Table_5_Comparative Genomics of Mycoplasma synoviae and New Targets for Molecular Diagnostics.DOCX (22.91 kB)
Download file

Table_5_Comparative Genomics of Mycoplasma synoviae and New Targets for Molecular Diagnostics.DOCX

Download (22.91 kB)
posted on 2021-02-19, 04:30 authored by Bin Xu, Xi Chen, Fengying Lu, Yu Sun, Huawei Sun, Jingfeng Zhang, Liya Shen, Qunxing Pan, Chuanmin Liu, Xiaofei Zhang

Mycoplasma synoviae is an important pathogen of poultry, causing significant economic losses in this industry. Analysis of the unique genes and shared genes among different M. synoviae strains and among related species is helpful for studying the molecular pathogenesis of M. synoviae and provides valuable molecular diagnostic targets to facilitate the identification of M. synoviae species. We selected a total of 46 strains, including six M. synoviae strains, from 25 major animal (including avian) Mycoplasma species/subspecies that had complete genome sequences and annotation information published in GenBank, and used them for comparative genomic analysis. After analysis, 16 common genes were found in the 46 strains. Thirteen single-copy core genes and the 16s rRNA genes were used for genetic evolutionary analysis. M. synoviae was found to have a distant evolutionary relationship not only with other arthritis-causing mycoplasmas, but also with another major avian pathogen, Mycoplasma gallisepticum, that shares the major virulence factor vlhA with M. synoviae. Subsequently, six unique coding genes were identified as shared among these M. synoviae strains that are absent in other species with published genome sequences.
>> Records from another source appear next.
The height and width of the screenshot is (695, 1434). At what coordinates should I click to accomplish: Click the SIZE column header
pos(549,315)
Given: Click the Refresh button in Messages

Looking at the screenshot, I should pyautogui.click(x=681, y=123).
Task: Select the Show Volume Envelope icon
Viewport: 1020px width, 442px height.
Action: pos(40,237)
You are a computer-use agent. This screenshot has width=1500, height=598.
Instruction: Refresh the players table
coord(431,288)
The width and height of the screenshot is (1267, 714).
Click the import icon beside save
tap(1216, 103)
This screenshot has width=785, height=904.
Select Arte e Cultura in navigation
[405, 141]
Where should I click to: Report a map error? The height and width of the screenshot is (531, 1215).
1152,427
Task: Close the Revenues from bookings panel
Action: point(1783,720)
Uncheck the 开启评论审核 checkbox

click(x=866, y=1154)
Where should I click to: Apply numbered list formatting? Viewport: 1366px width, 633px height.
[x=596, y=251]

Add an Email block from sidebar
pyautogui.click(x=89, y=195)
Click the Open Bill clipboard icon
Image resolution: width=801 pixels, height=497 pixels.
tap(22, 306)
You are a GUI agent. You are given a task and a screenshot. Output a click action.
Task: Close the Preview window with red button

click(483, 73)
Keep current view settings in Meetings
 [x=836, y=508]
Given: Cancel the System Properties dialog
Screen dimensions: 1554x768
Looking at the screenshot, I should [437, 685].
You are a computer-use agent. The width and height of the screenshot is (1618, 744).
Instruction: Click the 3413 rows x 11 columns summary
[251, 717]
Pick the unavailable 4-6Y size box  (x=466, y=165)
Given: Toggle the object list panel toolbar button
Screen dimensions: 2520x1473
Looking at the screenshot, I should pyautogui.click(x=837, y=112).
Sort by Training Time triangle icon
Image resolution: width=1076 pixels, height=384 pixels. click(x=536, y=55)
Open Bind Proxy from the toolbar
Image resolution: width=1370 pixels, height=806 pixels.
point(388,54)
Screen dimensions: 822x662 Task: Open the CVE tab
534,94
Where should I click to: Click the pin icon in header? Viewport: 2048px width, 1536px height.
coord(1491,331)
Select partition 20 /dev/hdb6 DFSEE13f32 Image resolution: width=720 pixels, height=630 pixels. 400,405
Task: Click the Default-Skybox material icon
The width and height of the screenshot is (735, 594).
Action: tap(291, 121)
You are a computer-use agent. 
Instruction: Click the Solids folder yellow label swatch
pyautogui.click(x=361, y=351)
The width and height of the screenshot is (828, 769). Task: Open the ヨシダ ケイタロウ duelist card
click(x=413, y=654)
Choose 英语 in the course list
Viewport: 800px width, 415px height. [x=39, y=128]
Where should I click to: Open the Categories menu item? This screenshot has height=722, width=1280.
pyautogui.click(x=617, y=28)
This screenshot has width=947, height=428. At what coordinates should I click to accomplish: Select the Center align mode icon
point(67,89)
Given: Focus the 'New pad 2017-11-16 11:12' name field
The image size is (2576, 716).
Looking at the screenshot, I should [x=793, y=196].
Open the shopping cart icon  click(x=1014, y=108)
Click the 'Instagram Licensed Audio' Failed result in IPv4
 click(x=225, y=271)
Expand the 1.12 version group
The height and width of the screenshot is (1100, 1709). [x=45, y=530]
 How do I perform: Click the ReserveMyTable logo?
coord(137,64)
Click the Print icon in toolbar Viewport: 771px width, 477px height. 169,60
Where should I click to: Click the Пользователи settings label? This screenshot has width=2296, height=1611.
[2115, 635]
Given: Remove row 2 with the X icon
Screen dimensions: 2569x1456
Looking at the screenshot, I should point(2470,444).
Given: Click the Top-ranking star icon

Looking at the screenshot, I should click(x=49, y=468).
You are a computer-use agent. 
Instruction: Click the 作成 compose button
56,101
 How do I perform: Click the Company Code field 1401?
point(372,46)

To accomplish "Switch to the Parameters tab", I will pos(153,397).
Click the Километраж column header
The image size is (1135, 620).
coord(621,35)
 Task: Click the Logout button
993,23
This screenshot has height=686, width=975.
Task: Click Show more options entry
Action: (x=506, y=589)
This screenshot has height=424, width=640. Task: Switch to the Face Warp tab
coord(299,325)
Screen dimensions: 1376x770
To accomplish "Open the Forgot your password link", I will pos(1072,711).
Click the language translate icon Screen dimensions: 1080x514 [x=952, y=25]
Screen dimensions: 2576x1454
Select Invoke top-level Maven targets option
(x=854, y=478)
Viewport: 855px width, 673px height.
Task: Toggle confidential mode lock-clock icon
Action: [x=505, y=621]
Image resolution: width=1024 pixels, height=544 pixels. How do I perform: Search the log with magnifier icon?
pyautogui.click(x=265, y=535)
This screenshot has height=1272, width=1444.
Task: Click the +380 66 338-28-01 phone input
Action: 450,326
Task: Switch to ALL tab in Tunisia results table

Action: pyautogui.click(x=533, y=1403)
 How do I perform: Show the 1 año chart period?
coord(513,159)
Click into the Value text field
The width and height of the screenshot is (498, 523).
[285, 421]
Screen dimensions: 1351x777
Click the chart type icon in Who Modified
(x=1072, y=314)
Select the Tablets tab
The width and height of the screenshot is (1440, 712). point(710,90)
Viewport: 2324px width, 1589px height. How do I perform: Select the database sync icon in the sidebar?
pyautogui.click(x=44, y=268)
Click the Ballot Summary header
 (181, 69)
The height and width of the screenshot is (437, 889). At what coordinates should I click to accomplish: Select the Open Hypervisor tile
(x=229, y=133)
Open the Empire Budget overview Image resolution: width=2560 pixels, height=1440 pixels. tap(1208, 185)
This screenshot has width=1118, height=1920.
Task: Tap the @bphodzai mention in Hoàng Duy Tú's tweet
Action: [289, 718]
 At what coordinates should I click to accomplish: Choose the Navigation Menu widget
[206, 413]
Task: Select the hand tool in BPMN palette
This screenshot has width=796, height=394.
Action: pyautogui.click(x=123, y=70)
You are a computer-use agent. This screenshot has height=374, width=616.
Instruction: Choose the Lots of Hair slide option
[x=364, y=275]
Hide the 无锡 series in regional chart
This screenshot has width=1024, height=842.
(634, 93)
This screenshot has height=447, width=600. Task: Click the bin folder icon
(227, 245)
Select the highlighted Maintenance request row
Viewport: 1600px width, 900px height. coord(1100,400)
Two of the genes were found to be located in the genetically stable regions of the genomes of M. synoviae and were determined to be present in all M. synoviae isolated strains (n = 20) and M. synoviae-positive clinical samples (n = 48) preserved in our laboratory. These two genes were used as molecular diagnostic targets for which SYBR green quantitative PCR detection methods were designed. The two quantitative PCR methods exhibited good reproducibility and high specificity when tested on positive plasmid controls and genomic DNA extracted from different M. synoviae strains, other major avian pathogenic bacteria/mycoplasmas, and low pathogenic Mycoplasma species. The detection limit for the two genes was 10 copies or less per reaction. The clinical sensitivity and specificity of the quantitative PCR methods were both 100% based on testing chicken hock joint samples with positive or negative M. synoviae infection. This research provides a foundation for the study of species-specific differences and molecular diagnosis of M. synoviae.